Charles Addam’s typical style was a blink-and-you-miss-it approach. Scenes of the Addams Family were typically domestic (and a little bit upscale). For example, you’d be treated to a sumptuous scene of a family dinner. What’s so weird about it? Oh, right. The butler is a Frankenstein zombie. And those pigs (which is a pretty weird choice for a meal, when you think about it) look a little too happy to have been roasted alive.
There’s also a famous one that was replicated in the movie. A group of Christmas carolers show up at the front door. Gomez, Morticia, and Lurch are watching them from the top balcony of their old Victorian mansion.
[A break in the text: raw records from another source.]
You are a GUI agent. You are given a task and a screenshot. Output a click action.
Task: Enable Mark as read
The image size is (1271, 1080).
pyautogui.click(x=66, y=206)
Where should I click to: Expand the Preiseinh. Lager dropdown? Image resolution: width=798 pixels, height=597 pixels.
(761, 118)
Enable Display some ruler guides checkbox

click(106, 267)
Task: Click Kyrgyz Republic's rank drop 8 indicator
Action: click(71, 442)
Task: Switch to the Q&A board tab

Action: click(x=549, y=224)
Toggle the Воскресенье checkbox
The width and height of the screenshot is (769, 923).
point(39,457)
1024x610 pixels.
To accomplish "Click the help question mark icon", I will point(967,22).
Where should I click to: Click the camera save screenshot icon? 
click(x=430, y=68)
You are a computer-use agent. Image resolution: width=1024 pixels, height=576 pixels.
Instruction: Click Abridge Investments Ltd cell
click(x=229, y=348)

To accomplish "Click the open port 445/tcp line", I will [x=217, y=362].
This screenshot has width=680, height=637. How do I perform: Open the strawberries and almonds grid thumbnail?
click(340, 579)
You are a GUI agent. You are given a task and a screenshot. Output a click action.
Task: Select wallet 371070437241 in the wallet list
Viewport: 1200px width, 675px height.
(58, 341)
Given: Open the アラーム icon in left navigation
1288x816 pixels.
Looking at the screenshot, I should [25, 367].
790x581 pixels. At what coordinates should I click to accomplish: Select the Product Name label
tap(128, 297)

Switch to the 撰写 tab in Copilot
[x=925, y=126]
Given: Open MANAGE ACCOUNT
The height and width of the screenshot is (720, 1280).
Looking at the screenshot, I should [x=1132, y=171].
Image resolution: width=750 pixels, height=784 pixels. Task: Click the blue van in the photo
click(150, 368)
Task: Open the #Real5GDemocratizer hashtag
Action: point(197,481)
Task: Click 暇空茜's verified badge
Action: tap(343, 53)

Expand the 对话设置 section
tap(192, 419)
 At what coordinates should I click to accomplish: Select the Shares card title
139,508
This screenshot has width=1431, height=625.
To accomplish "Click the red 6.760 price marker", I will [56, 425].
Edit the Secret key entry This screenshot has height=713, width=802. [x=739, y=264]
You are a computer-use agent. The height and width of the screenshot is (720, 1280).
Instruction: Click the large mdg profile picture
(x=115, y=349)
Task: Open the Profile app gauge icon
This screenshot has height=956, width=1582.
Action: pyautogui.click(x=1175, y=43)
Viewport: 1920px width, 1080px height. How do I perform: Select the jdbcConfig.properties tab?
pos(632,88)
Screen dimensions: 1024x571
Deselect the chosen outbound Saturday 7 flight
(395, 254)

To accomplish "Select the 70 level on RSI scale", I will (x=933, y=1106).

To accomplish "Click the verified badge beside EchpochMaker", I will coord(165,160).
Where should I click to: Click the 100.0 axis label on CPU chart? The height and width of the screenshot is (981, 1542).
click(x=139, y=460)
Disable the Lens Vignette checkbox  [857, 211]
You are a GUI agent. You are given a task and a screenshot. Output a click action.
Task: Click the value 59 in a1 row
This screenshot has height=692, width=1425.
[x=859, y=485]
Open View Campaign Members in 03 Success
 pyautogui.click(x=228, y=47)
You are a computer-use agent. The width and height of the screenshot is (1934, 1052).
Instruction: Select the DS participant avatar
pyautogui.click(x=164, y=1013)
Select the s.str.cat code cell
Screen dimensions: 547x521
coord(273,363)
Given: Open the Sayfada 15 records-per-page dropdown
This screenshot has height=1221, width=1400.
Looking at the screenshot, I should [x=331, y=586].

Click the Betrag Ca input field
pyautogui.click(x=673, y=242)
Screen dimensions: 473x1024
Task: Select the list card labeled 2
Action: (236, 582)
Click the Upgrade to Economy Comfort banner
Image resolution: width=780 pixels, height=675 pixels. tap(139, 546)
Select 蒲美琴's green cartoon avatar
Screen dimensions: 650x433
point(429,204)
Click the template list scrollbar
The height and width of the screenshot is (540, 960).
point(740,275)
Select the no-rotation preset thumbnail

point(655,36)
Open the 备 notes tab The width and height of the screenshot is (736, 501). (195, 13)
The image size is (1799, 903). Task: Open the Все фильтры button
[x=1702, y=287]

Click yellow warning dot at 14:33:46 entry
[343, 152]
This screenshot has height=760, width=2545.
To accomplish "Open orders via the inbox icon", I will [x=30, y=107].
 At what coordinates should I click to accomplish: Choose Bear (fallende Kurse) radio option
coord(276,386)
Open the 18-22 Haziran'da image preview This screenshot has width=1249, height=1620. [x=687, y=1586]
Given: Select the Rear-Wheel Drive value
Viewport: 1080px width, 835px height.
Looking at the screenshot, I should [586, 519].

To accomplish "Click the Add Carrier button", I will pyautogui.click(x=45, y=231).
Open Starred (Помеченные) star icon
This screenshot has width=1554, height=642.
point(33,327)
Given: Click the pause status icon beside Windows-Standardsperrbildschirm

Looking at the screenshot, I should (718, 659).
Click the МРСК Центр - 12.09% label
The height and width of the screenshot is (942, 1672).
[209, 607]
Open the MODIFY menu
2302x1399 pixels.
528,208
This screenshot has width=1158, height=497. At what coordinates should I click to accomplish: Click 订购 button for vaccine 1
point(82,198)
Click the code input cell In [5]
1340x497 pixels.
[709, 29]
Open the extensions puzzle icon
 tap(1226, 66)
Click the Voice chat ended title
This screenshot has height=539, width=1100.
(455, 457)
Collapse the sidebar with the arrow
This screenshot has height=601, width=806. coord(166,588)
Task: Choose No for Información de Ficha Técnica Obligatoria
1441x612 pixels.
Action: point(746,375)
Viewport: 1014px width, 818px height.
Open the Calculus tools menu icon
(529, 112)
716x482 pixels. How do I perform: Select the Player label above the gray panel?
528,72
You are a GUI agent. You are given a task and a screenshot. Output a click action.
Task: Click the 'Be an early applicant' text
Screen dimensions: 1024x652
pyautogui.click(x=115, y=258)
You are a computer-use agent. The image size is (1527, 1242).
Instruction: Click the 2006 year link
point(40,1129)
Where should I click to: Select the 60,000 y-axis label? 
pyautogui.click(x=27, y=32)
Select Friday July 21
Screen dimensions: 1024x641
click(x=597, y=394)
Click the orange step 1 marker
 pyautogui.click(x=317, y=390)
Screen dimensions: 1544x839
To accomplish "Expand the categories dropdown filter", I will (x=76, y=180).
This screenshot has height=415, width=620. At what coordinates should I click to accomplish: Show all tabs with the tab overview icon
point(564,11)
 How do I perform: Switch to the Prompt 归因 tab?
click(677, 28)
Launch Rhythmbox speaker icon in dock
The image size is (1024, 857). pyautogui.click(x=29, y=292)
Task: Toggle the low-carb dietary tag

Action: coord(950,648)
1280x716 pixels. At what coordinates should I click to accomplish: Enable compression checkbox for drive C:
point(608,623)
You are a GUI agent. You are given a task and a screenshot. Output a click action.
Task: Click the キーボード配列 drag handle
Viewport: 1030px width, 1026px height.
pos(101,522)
Are they enjoying the wonderful strains of “Joy to the World”? Oh, wait, there a huge pot that Gomez and Lurch are carrying. Possibly filled with hot oil.
All in all, it’s humor that everyone can get behind… unlike the impenetrably dry reputation of New Yorker cartoons these days.
The Addams Family really hit the big time, though, in 1964 when the TV show debuted. ABC asked Charles Addams to give his characters names and flesh out their backgrounds: “Gomez and Pugsley are enthusiastic. Morticia is even in disposition, muted, witty, sometimes deadly. Grandma Frump is foolishly good-natured. Wednesday is her mother’s daughter. A closely knit family, the real head being Morticia—although each of the others is a definite character — except for Grandma, who is easily led. Many of the troubles they have as a family are due to Grandma’s fumbling, weak character. The house is a wreck, of course, but this is a house-proud family just the same and every trap door is in good repair. Money is no problem.”
Add a catchy theme song and a legend was born. (And no, your schoolyard chums are wrong. The theme does not go: “The Addams Family started/ when Uncle Fester farted.”)
The Addams Family also sparked one of the greatest rivalries in history when it debuted opposite CBS’s similarly Halloween-themed The Munsters. (Man, just when you started thinking the close debuts of Once Upon A Time and Grimm was bad.)
In the end, though, it seems that the Addams were the more enduring franchise, which I think is due in large part to Charles Addams’ genuinely macabre sense of humor. It’s a franchise that spawned two feature films in the 90’s, a Broadway musical that’s currently playing, and the best selling pinball machine of all time.
Incidentally, I remember an anecdote about the first movie regarding Morticia. The director was looking to return to her original skeletal look from the comics, but the producers flinched and decided to cast her as a gothic but beautiful woman as embodied by the elegant Anjelica Huston. I must be missing something, because all the Addams’ cartoons of Morticia that I’ve seen have her portrayed as a rather beautiful woman. I imagine even Charles Addams wouldn’t want to have to deal with the inherent problems involved in drawing your wife as an emaciated skeleton.